For more on identifying a true Beni Ourain — wool, weave, motifs — see our companion piece, the Beni Ourain Buyer’s Guide.

How To Measure Your Room (5-Step Method)

Before you order a rug, do this 15-minute exercise. It will save you a costly return.

  1. Tape it out. Use painter’s tape on the floor to mark the exact rectangle of the rug size you’re considering. Live with the outline for 24 hours. You’ll know immediately if it’s wrong.
  2. Sit and walk through it. Sit on the sofa. Walk to the kitchen. Open the doors. Pull a dining chair out and sit. Does your foot still hit the rug? Does the door swing over it?
  3. Account for door swings. Open every door that opens into the room. Mark the arc with tape. The rug should not be inside that arc unless you’ve already confirmed clearance.
  4. Photograph it. Take a picture from each corner of the room. Looking at the photo on a phone screen makes proportion mistakes obvious that you wouldn’t see standing inside the room.
  5. Then commit. Once the tape outline feels right for 24 hours, that’s your size. Order it.

Caring For Your Wool Rug

Berber artisan weaver in the Atlas Mountains tying knots on a vertical wooden loom, mid-production of a large beni ourain rug — natural light filtering through the workshop, undyed wool yarn in handmade baskets at her feet
Atlas Mountains · Hand-KnottedEvery wool rug in our collection takes between two and six months on a vertical loom — the slow craft that explains why these rugs outlive their owners.
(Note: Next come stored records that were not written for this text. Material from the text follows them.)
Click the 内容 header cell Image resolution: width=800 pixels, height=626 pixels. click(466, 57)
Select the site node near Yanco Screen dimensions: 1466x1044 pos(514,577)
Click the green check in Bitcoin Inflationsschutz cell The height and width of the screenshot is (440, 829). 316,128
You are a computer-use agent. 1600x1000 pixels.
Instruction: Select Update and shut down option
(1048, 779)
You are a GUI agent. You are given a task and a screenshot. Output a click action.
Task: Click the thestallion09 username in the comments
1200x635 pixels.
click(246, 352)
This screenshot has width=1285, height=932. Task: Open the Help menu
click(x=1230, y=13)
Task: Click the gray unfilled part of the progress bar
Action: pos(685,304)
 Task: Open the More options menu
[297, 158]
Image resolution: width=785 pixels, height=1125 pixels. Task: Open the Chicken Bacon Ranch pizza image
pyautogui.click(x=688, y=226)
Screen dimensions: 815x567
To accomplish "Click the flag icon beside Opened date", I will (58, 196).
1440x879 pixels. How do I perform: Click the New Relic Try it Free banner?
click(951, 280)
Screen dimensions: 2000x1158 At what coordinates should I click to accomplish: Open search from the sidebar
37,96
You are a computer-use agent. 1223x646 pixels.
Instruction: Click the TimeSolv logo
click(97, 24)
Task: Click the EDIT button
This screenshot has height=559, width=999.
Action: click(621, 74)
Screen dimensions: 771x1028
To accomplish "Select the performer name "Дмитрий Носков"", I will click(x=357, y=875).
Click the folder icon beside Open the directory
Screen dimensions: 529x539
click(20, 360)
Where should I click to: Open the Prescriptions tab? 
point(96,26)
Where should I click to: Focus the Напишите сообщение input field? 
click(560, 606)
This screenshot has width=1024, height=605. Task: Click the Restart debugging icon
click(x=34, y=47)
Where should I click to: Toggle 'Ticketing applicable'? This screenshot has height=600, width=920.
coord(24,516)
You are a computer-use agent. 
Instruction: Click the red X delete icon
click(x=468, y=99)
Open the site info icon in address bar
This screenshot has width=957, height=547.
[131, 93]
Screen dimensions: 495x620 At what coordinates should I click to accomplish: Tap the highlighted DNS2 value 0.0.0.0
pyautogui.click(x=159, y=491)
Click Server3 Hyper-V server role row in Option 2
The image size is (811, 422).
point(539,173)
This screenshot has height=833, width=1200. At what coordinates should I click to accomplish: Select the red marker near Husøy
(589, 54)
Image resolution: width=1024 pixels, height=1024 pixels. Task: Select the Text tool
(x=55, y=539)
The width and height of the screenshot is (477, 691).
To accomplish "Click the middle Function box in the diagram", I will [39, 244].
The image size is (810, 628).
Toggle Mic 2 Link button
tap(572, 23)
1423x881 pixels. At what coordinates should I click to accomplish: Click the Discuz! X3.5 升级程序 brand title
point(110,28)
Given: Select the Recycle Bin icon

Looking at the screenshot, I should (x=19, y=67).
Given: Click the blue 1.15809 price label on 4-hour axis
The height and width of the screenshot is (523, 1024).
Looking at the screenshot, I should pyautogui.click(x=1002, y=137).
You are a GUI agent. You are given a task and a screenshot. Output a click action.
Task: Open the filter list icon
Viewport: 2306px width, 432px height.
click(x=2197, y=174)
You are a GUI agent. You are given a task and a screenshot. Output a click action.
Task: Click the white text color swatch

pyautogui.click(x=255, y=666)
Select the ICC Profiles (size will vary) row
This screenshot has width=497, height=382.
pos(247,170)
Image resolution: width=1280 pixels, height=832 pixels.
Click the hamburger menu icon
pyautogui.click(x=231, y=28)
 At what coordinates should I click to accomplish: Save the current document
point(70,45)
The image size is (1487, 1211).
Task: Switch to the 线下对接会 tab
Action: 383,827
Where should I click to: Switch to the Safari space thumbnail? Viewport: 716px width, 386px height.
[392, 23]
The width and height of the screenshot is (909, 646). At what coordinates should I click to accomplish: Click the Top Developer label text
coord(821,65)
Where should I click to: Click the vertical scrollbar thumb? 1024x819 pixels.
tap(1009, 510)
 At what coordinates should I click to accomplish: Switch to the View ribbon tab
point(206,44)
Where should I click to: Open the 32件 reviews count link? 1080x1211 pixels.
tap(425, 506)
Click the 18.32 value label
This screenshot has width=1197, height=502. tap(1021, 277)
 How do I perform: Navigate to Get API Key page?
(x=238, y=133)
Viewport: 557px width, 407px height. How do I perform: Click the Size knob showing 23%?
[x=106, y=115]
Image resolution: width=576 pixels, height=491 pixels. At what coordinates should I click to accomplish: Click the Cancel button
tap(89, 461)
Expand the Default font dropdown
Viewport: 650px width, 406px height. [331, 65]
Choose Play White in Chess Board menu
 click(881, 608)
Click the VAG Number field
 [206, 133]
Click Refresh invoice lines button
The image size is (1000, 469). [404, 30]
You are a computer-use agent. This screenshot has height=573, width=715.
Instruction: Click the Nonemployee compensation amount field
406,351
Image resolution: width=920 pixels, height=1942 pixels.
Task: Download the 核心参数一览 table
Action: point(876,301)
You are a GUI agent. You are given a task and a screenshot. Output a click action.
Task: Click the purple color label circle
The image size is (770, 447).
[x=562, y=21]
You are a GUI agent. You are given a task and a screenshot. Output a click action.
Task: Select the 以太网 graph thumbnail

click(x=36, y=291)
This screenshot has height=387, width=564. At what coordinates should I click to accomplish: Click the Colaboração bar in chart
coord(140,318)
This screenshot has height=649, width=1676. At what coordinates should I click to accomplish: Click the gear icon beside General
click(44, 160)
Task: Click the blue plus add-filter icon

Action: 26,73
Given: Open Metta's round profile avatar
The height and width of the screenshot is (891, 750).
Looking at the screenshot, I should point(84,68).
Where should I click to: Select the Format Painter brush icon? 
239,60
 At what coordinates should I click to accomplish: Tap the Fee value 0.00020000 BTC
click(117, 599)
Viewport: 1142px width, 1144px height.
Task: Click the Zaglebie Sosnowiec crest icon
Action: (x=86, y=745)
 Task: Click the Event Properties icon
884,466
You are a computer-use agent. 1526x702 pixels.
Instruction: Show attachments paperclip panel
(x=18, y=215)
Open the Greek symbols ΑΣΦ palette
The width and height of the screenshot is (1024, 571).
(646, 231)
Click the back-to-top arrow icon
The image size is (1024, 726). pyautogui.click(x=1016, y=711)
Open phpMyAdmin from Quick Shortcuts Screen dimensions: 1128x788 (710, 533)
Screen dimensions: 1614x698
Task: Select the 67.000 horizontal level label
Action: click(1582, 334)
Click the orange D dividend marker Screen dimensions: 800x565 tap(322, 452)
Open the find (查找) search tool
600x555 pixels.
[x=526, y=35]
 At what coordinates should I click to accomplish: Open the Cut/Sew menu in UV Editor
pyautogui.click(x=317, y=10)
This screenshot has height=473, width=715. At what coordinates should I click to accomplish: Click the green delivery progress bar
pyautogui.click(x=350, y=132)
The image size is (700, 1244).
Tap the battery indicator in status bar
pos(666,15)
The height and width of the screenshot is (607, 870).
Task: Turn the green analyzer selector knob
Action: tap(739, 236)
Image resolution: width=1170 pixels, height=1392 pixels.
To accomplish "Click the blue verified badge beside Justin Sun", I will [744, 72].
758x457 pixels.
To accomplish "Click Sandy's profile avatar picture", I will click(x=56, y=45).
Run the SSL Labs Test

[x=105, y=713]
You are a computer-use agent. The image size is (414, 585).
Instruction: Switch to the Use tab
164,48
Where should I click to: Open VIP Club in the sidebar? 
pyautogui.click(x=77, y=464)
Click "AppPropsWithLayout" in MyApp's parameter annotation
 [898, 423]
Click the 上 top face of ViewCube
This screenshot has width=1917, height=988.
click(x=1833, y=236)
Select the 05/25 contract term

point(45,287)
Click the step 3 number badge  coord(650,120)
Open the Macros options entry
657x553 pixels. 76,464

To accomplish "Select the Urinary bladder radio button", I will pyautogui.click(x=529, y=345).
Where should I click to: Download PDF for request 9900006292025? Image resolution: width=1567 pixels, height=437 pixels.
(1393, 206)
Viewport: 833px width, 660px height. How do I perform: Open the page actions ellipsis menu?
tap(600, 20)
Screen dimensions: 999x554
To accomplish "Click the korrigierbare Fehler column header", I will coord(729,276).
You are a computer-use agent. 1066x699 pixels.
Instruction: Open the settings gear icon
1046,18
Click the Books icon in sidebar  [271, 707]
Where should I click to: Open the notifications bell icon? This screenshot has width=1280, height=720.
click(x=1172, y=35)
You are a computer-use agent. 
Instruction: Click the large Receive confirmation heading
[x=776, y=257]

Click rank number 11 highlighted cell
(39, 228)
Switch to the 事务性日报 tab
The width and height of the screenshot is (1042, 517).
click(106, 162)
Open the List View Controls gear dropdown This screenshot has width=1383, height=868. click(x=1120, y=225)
An authentic hand-knotted wool rug, properly cared for, will easily last 50 years. Pieces from the 1930s and 1940s are still in active use in homes today. Here’s the care routine that makes the difference.

Weekly

Vacuum gently, on the suction-only setting, without the beater bar. The rotating brush of a standard vacuum tears at hand-tied knots over time. If your vacuum doesn’t have a beater-bar-off option, use the hand attachment.

Monthly

Rotate the rug 180°. This evens out wear, foot-traffic compression, and exposure to light. Set a calendar reminder for the first of each month.

Yearly

Inspect the underside for any signs of moth damage, foundation wear, or fringe loosening. Catch issues early and they’re inexpensive to repair. Ignored, they become irreversible.

Every 2–3 years

Send the rug to a specialist who hand-washes Berber and Oriental rugs — never a generic carpet cleaner. The proper wash uses cold water, neutral pH detergent, and air-drying flat. A good cleaner will quote based on size, not run a steam machine over it.

Stain Protocol

Spot-cleaning by stain type
StainActionAvoid
Wine, coffee, juiceBlot immediately with cold water + a drop of mild wool detergentHot water (sets the stain), bleach, enzyme cleaners
Grease, oilSprinkle cornstarch, let sit 30 min, vacuum off; repeatSoap directly on grease (drives it deeper)
Pet accidentBlot dry, neutralize with cold water + white vinegar (50/50)Ammonia-based cleaners, anything scented
Mud, dirtLet dry completely, then vacuum outWiping wet mud (drives it into pile)
Always

Blot from outside in

When spot-cleaning any stain, work from the outer edge of the stain toward the centre. Blotting from the centre outward spreads the stain into clean wool. Never rub — always blot, lifting straight up.

Common Sizing Mistakes

Five mistakes we see almost weekly:

  1. Buying for the room you have, not the room you’ll use. A 170 × 240 rug looks fine on a tape outline next to an empty wall. Once the sofa, chairs and side tables are in, the rug looks shrunken. Plan for furniture, not floor.
  2. Matching the rug to the room shape too literally. A square room does not require a square rug. A rectangle that runs with the long axis of the seating almost always works better.
  3. Choosing pattern before size. The motif matters less than the dimensions. A sublime pattern at the wrong size still looks wrong; a quiet pattern at the right size always looks good.
  4. Forgetting the rug pad. A felt or natural rubber rug pad extends rug life by years, prevents slipping, and adds a half-centimetre of cushion. Skip the PVC pads — they degrade and stain wool.
  5. Believing “I’ll layer it later.” Layering rugs is a real technique, but it’s a styling choice, not a sizing fix. If your base rug is too small, putting a smaller one on top doesn’t solve the problem — it doubles it.